As we already know Data Science/Machine Learning is such a multi-disciplinary field means that the sheer volume of material you need to feel properly prepared can become overwhelming.The sure thing is that will involve some SQL technical questions as Data Scientists very often query some databases.

In this article, I will discuss some SQL interview questions which a Data Scientist should revise before going on to a technical interview.


Table of Contents

  • Customers Who Never Order [Easy]
  • Consecutive Numbers [Medium]
  • Rank Scores [Medium]
  • Department Top Three Salaries [Hard]
  • Conclusion
  • References
Photo by Kalen Emsley / Unsplash

Customers Who Never Order [Easy]

Problem description

Suppose that a website contains two tables, the Customers table and the Orders table. Write a SQL query to find all customers who never order anything.

Table: Customers.

+----+-------+
| Id | Name  |
+----+-------+
| 1  | Joe   |
| 2  | Henry |
| 3  | Sam   |
| 4  | Max   |
+----+-------+

Table: Orders.

+----+------------+
| Id | CustomerId |
+----+------------+
| 1  | 3          |
| 2  | 1          |
+----+------------+

Using the above tables as example, return the following:

+-----------+
| Customers |
+-----------+
| Henry     |
| Max       |
+-----------+

Solution

If we have a list of customers who have ever ordered, it will be easy to know who never ordered. Thus:

SELECT Name as 'Customers'
FROM Customers
WHERE ID not IN (SELECT CustomerId FROM Orders) -- the above subquery gives a list 
-- of customers who never ordered.

Another solution would be to do a left join of the Customers Table with the Orders table and display the rows which have NAN values. Those rows would be the ones that belong to Customers Table but not to the Order table.

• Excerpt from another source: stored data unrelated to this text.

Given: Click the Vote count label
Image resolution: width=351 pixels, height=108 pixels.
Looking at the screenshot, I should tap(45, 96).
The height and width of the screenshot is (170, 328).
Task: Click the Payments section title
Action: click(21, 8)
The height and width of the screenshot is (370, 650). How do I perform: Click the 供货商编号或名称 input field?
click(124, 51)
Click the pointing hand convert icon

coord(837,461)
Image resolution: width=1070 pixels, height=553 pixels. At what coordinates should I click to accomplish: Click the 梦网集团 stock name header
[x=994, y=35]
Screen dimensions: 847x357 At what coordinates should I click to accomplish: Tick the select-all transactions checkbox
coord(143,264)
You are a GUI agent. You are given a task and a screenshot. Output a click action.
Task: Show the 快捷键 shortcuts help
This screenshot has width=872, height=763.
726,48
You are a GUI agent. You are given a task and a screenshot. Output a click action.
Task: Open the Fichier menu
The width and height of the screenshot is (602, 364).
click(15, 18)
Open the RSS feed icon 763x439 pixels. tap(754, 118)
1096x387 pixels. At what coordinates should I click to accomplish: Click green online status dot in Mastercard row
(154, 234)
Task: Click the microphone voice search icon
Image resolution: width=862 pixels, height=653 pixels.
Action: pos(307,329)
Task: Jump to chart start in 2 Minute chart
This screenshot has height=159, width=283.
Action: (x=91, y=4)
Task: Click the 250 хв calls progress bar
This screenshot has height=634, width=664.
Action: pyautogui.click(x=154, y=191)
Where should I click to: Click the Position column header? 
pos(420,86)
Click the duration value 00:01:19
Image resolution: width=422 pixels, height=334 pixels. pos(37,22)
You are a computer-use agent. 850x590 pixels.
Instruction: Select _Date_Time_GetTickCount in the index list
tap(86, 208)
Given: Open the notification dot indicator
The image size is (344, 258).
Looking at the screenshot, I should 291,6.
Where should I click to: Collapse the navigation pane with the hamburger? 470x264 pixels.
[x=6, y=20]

SELECT Name as 'Customers'
FROM Customers c LEFT JOIN Orders o ON c.Id=o.CustomerId
WHERE CustomerId is NULL

Consecutive Numbers [Medium]

Problem description

Write a SQL query to find all numbers that appear at least three times consecutively.

+----+-----+
| Id | Num |
+----+-----+
| 1  |  1  |
| 2  |  1  |
| 3  |  1  |
| 4  |  2  |
| 5  |  1  |
| 6  |  2  |
| 7  |  2  |
+----+-----+

For example, given the above Logs table, 1 is the only number that appears consecutively for at least three times.

+-----------------+
| ConsecutiveNums |
+-----------------+
| 1               |
+-----------------+

Solution

The solution is to join the table to itself three times and make sure the Id field is consecutive and the Num is the same.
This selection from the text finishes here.